Podczas samoczyszczenia odkurzacz również wykorzystuje gorące powietrze i to takie o temperaturze aż 95 stopni Celsjusza. Do tego używana jest jeszcze cieplejsza od niego, 150-stopniowa para wodna, która radzi sobie ze wszystkimi zabrudzeniami. Dzięki temu po chwili spędzonej na stacji dokującej urządzenie znów jest gotowe do pracy kolejnego dnia, a wałek jest zawsze czysty.
Po czwarte: głowica w tym pionowym Roborocku świeci na niebiesko.
Dioda oświetla przestrzeń znajdującą się przed robotem, więc nie jeżdżę bez potrzeby po kilka razy w tym samym miejscu, jeśli widzę, że jest już tam czysto. W przypadku klasycznych odkurzaczy często przejeżdża się dla pewności po kilka razy po już sprzątniętym miejscu i traci czas. No i przydaje się to również po zmroku lub podczas sprzątania w zakamarkach o wysokości do 12,5 cm.
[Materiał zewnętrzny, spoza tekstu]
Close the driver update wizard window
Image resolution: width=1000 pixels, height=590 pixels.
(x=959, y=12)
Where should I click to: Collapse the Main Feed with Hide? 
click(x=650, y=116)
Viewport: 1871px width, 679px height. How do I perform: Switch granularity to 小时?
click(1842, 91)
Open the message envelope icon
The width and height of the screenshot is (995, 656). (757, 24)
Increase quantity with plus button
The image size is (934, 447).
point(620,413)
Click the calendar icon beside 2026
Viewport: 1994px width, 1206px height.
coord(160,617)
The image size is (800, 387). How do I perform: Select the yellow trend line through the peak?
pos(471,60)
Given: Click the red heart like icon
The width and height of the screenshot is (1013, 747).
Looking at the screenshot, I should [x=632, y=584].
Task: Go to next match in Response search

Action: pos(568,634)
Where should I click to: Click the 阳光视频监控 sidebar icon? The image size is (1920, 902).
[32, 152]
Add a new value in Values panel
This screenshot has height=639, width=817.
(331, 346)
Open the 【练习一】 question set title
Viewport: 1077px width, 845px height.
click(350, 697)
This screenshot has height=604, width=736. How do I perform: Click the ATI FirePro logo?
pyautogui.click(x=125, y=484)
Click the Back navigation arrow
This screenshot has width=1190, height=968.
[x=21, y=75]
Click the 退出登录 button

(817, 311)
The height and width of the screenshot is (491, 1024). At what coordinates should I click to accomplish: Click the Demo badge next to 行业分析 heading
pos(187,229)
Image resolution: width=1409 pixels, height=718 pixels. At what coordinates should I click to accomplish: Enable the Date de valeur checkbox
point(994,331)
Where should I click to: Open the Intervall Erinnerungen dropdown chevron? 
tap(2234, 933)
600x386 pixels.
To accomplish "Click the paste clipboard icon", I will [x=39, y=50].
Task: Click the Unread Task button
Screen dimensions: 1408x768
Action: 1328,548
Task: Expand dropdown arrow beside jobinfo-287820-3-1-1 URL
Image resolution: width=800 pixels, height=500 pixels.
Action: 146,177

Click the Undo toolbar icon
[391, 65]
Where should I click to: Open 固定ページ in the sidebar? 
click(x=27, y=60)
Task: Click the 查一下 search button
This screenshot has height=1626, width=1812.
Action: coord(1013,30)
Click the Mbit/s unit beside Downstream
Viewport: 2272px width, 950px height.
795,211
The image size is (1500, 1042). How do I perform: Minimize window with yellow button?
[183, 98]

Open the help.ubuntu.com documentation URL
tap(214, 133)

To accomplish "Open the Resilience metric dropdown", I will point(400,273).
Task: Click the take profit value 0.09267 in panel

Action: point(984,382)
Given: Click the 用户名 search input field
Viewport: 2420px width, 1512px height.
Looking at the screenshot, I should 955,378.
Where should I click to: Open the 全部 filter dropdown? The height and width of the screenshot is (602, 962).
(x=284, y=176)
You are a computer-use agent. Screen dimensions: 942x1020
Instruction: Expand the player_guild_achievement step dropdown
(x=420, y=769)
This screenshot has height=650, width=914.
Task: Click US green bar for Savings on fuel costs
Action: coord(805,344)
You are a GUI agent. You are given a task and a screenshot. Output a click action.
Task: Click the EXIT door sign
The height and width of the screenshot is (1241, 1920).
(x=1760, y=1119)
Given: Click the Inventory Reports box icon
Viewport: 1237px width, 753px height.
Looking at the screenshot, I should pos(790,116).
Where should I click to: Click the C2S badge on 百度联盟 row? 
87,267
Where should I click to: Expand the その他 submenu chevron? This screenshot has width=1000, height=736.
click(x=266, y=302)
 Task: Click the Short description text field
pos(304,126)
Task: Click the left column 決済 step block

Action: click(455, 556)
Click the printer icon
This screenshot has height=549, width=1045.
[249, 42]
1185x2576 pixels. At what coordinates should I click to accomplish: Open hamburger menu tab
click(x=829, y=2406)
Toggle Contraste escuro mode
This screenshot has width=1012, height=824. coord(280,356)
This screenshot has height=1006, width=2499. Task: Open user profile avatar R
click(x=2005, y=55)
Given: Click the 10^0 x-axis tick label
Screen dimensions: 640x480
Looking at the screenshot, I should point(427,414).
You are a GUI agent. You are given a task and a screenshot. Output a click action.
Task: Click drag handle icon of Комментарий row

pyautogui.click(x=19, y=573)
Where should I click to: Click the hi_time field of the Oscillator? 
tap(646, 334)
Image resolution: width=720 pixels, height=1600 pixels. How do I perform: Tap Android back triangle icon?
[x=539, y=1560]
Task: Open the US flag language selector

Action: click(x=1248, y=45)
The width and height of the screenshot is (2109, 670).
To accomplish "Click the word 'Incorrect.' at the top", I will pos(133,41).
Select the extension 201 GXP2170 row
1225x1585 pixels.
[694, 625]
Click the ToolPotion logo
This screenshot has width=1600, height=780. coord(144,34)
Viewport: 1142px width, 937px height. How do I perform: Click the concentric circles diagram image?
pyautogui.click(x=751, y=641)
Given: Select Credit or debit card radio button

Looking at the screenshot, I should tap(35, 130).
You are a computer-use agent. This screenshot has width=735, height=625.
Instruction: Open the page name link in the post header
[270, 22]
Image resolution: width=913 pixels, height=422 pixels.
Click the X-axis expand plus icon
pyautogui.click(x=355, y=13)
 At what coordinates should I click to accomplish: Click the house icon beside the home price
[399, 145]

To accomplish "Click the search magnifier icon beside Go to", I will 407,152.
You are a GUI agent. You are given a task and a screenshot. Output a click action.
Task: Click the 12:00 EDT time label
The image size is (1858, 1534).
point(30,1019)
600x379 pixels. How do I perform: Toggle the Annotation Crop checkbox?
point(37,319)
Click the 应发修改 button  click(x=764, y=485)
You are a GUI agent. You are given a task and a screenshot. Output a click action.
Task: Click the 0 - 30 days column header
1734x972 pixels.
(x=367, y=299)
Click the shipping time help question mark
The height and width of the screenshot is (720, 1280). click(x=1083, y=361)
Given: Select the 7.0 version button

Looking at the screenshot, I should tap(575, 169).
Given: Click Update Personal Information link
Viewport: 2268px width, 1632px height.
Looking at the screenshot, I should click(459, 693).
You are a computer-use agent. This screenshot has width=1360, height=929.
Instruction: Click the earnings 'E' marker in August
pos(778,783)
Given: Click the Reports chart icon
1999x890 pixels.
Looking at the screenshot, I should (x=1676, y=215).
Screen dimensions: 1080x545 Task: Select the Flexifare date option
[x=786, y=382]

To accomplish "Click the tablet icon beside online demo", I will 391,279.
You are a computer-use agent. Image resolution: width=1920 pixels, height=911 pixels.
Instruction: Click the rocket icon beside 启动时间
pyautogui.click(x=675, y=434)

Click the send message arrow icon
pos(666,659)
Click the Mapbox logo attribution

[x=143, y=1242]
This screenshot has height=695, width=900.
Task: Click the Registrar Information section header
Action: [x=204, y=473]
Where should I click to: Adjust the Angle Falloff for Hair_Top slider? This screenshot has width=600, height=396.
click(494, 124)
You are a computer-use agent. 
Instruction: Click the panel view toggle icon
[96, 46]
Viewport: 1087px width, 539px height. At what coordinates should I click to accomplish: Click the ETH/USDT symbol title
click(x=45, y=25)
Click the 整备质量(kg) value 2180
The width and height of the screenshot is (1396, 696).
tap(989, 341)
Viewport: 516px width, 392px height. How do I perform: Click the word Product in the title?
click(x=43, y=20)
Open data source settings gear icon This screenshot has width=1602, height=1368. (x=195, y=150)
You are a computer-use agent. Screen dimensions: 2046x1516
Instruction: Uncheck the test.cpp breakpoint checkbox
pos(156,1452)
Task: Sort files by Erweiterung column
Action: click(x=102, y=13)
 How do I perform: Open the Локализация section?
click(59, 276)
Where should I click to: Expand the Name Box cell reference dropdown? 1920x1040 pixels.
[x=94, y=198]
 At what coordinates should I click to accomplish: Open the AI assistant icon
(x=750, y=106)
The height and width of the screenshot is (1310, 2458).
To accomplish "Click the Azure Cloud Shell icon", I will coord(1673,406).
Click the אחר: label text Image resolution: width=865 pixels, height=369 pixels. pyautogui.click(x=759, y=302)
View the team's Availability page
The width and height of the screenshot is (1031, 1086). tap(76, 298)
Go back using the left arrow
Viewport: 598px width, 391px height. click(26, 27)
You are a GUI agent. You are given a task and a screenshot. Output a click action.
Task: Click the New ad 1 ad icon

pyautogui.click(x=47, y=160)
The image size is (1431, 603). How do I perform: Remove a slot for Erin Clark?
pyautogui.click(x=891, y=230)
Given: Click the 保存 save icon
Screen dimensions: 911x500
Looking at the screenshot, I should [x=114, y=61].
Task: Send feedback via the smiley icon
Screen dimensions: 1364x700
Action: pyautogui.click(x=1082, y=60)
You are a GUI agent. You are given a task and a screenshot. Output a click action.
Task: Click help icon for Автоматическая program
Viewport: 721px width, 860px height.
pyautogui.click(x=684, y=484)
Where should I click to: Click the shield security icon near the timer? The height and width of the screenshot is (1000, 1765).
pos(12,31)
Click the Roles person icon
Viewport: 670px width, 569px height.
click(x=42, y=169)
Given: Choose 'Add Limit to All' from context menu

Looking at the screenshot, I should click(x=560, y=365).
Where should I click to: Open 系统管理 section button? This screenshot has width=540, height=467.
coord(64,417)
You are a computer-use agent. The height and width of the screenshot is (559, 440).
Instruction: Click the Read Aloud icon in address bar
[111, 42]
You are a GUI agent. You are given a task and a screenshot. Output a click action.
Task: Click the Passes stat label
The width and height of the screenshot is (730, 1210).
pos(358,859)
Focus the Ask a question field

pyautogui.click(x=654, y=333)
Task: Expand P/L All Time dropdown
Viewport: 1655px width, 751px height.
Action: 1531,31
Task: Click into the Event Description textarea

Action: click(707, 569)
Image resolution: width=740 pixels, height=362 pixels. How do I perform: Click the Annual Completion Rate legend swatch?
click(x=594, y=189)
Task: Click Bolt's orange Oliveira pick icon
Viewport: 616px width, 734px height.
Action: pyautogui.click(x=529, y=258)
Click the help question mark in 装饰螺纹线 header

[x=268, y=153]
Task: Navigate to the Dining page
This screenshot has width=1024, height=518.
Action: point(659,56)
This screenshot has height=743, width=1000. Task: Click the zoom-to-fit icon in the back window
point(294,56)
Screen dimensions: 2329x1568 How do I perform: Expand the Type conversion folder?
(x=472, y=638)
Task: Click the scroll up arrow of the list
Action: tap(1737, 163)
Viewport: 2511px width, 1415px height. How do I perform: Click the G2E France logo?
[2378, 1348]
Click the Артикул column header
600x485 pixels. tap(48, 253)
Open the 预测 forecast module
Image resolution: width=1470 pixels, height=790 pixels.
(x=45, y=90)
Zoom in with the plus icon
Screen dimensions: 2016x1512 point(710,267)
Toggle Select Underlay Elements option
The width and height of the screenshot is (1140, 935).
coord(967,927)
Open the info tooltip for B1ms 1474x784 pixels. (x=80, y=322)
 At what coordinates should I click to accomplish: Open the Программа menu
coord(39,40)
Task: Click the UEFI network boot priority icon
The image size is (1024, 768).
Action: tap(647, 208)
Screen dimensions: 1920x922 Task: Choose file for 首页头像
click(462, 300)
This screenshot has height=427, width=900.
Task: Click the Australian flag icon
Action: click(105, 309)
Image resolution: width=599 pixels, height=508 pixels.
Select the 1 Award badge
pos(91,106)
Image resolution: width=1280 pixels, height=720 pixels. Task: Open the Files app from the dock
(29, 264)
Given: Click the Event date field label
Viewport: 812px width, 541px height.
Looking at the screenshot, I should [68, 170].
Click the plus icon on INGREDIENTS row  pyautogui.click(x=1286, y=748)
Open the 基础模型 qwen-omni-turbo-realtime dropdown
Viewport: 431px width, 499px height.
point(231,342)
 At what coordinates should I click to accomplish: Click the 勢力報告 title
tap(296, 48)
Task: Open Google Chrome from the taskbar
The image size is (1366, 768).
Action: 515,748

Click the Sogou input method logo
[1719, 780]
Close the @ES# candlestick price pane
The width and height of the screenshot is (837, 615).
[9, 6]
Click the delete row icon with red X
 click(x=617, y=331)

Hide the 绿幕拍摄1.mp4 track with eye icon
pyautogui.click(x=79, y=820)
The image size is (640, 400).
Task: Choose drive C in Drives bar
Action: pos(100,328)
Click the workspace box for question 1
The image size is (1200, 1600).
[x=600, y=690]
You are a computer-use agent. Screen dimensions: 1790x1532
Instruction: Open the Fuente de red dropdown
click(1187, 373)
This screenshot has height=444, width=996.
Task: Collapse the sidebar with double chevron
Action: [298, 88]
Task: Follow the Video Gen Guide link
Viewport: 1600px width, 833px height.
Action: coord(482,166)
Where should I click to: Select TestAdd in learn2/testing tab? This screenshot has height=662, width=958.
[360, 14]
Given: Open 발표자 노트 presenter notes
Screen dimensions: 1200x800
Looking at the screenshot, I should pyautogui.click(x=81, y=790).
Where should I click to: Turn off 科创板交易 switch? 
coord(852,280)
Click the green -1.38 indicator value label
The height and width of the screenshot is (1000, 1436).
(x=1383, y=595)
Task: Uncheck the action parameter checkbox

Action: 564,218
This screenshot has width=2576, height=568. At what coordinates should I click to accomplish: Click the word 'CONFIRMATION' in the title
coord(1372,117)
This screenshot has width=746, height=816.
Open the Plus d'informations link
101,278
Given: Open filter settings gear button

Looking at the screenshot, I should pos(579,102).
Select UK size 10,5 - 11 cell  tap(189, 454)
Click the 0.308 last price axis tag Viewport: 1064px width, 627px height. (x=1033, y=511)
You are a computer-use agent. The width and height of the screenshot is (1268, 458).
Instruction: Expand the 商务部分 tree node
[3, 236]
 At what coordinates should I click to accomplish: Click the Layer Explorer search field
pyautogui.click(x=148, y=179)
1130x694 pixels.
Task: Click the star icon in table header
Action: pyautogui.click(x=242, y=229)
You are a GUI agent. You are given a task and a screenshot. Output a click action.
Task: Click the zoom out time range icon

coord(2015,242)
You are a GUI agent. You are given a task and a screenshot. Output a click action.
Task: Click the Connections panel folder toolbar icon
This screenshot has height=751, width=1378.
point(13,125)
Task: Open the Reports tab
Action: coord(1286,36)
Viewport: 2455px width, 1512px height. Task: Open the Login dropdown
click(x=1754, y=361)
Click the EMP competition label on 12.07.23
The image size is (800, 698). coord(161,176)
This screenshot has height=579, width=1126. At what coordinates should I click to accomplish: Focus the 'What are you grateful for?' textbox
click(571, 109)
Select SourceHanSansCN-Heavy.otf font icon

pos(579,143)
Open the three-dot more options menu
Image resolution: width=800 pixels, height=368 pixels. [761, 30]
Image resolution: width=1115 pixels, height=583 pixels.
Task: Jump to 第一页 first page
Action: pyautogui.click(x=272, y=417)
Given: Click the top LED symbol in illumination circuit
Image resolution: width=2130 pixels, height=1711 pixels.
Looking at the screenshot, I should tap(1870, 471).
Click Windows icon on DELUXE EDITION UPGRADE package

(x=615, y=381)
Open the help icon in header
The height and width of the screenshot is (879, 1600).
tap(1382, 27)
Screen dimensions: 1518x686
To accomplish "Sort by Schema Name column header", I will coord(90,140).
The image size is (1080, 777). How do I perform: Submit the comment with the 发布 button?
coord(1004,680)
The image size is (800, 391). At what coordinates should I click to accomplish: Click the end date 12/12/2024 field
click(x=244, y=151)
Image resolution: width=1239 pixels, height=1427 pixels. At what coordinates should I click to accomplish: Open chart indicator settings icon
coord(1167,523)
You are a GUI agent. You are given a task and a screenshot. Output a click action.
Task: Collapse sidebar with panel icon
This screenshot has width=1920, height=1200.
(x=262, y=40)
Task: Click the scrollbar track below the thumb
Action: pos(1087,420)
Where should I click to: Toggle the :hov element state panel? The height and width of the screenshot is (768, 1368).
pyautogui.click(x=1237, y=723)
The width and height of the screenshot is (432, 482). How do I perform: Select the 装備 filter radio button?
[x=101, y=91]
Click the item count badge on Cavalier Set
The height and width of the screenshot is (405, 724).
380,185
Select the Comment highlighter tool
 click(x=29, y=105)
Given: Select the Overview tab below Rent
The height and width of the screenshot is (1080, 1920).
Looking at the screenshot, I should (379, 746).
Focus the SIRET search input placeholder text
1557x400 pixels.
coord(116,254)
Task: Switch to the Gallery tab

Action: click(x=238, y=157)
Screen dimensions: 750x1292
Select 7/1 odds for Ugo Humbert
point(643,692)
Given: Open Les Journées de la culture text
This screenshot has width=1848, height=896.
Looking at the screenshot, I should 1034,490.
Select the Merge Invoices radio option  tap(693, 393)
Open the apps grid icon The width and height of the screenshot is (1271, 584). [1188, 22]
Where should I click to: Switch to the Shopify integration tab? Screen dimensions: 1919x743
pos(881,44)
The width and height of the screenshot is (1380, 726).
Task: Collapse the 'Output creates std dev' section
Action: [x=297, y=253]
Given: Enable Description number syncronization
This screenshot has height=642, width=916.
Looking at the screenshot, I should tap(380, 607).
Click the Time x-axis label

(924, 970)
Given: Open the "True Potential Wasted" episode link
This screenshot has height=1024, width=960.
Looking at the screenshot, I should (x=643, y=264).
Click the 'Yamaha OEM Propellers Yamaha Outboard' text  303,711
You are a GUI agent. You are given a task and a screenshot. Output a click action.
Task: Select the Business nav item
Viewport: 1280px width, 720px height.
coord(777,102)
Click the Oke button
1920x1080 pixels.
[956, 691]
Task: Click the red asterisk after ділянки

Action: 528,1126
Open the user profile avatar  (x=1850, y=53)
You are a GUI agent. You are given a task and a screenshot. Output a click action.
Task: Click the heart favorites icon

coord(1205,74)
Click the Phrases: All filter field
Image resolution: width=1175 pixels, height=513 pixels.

Po doświetleniu sprzątanej powierzchni widać w końcu nawet te najmniejsze drobinki kurzu, które z kolei znikają od razu, gdy tylko na je najedziemy, co jest z kolei zasługą silnika generującego siłę ssania na poziomie 22 tys. Pa. i ciśnienie czyszczące na poziomie 33 N. No i dwustronny wałek krawędziowy zaprojektowany został tak, by radzić sobie przy sprzątaniu przy krawędziach.
Po piąte: Roborock F25 Ultra sam się prowadzi
Kółka mają sensory siły nacisku oraz silniczki, który napędzają urządzenie w kierunku, w którym nim poruszamy. Dzięki temu ten pionowy odkurzacz wydaje się jeszcze lżejszy niż jest w rzeczywistości. Są na tyle silne, że po położeniu rączki na ziemi, którą też wyposażono w kółeczko, by nie rysowała podłogi, ciągną same cały odkurzacz do przodu (!), jeśli położymy go na podłodze.





Pływająca skrobaczka z systemem stałego docisku blokuje drobne cząsteczki kurzu i dostosowuje się do rolki usuwając resztki brudnej wody, więc podłodze nie pozostają smugi. Urządzenie wykorzystuje też technologie SlideTech 2.0 i FlatReach 2.0 (sprzątanie w pozycji leżącej bez redukcji mocy), które wspiera sztuczna inteligencja i ma czujnik DirTech wykrywający poziom zabrudzenia w czasie rzeczywistym, by dostosować intensywność czyszczenia.
Niezwykle zadowolony jestem również z tego, że Roborocka F25 Ultra można zaparkować w dowolnym momencie, gdy np. musimy odebrać telefon albo otworzyć drzwi do domu. Po ustawieniu rączki w pozycji pionowej praca jest przerywana. Aby ją wznowić wystarczy rączkę wychylić do tyłu, a urządzenie od razu pracuje dalej w wybranym przez nas trybie. Wszystko jest tutaj na swoim miejscu.